Date: 2025-12 (approximate — decision predates ADR documentation)

Deciders: EtanHey

Context

BrainLayer needs a vector store to hold 1024-dimensional embeddings (bge-large-en-v1.5) and support nearest-neighbour search for semantic retrieval. The main candidates were:

Option	Deployment	Pros	Cons
pgvector (Postgres)	Separate service	Mature, ACID, rich SQL	Requires a running Postgres instance
ChromaDB	Embedded or client/server	Python-native, familiar API	Separate process, own storage format
Pinecone / Weaviate	Cloud SaaS	Managed, scalable	Cloud dependency, latency, cost, privacy
sqlite-vec (via APSW)	Embedded, single file	Zero-service, portable, WAL concurrency	Brute-force KNN, limited scale

BrainLayer's design goals are:

Local-first, zero cloud dependencies — users must be able to run entirely offline.
Single-file portability — the entire knowledge base should be one file you can copy, back up, or move.
Multi-process safety — the MCP server, enrichment workers, and CLI must access the same DB concurrently.
No Docker or service orchestration — pip install brainlayer should be the only setup step.

Decision

Use sqlite-vec as the vector store, accessed through APSW (Another Python SQLite Wrapper) instead of the stdlib sqlite3 module.
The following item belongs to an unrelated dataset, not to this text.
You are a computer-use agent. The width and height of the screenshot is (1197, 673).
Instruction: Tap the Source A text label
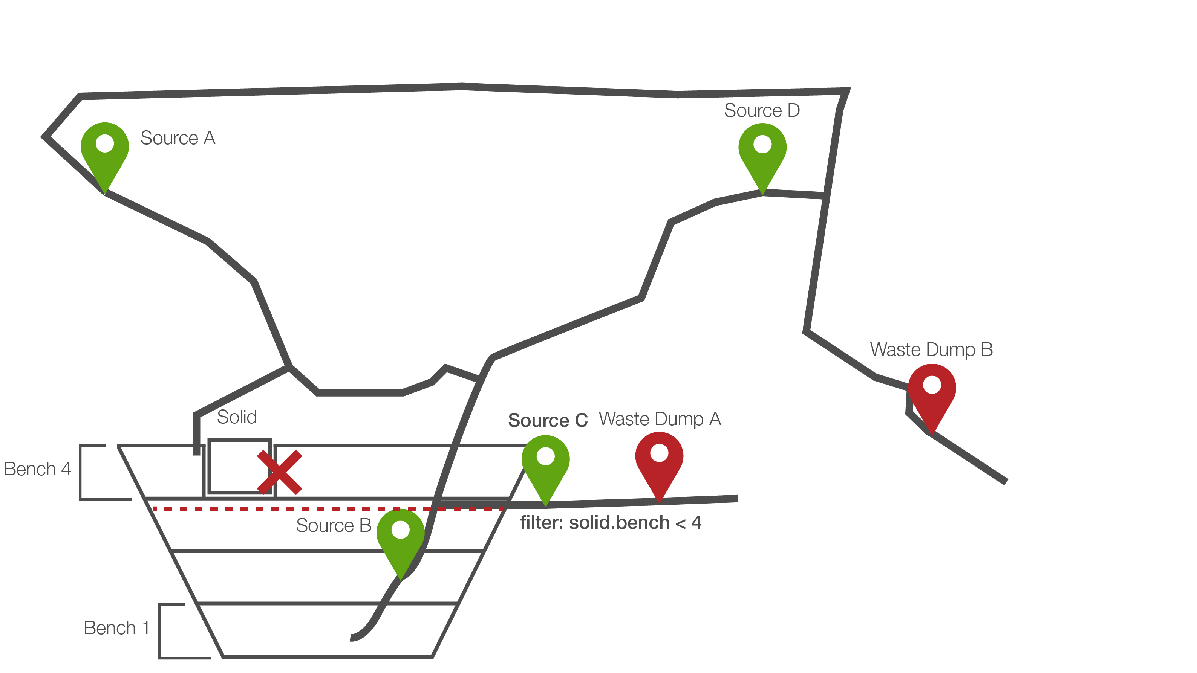click(x=178, y=138)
Key implementation details:

APSW is required because sqlite-vec is loaded as a runtime extension (sqlite_vec.load(conn)), which the stdlib sqlite3 module does not support reliably across platforms.
WAL mode is set on every connection (PRAGMA journal_mode=WAL) for concurrent readers.
busy_timeout = 30000ms is set before any other APSW hooks fire (including bestpractice.recommended) to prevent BusyError during PRAGMA optimize under contention.
Embeddings are stored in a dedicated chunk_vectors virtual table, separate from the chunks metadata table.
Full-text search uses a separate FTS5 virtual table (chunks_fts), kept in sync via triggers.

Consequences

Positive

Zero infrastructure — no database server to install, configure, or keep running. pip install brainlayer is the complete setup.
Single-file backup — the entire knowledge base (268K+ chunks, vectors, FTS index, KG data) lives in one ~/.local/share/brainlayer/brainlayer.db file.
WAL concurrency — multiple processes (MCP server, enrichment workers, CLI) can read simultaneously. Writes serialize naturally via SQLite's locking.
APSW advantages — reliable extension loading, connection hooks for busy_timeout ordering, bestpractice module for automatic PRAGMA optimize.
Portability — works on macOS, Linux, and Windows without platform-specific setup.

Negative

Brute-force KNN at scale — sqlite-vec performs exact nearest-neighbour search, not approximate. At 268K chunks (current scale) search completes within hundreds of milliseconds. At 1M+ chunks this will degrade and may require migration to an ANN index or sharding strategy.
Single-writer bottleneck — SQLite allows only one writer at a time. Enrichment workers that hold the write lock for extended periods can block MCP writes, requiring the pending-queue pattern (pending-stores.jsonl) as a workaround.
WAL growth — under heavy write load (e.g., bulk enrichment), the WAL file can grow to several GB. Manual PRAGMA wal_checkpoint(FULL) is needed after bulk operations.
APSW dependency — APSW is less commonly used than the stdlib sqlite3 module. Contributors need to understand APSW's connection hook system and its differences from the stdlib.

Neutral

The choice does not preclude adding an optional pgvector or ChromaDB backend later. The VectorStore class could be refactored behind an interface if scaling demands it.
FTS5 triggers add complexity (7 triggers for keeping chunks_fts and chunk_tags in sync) but are necessary for hybrid search correctness.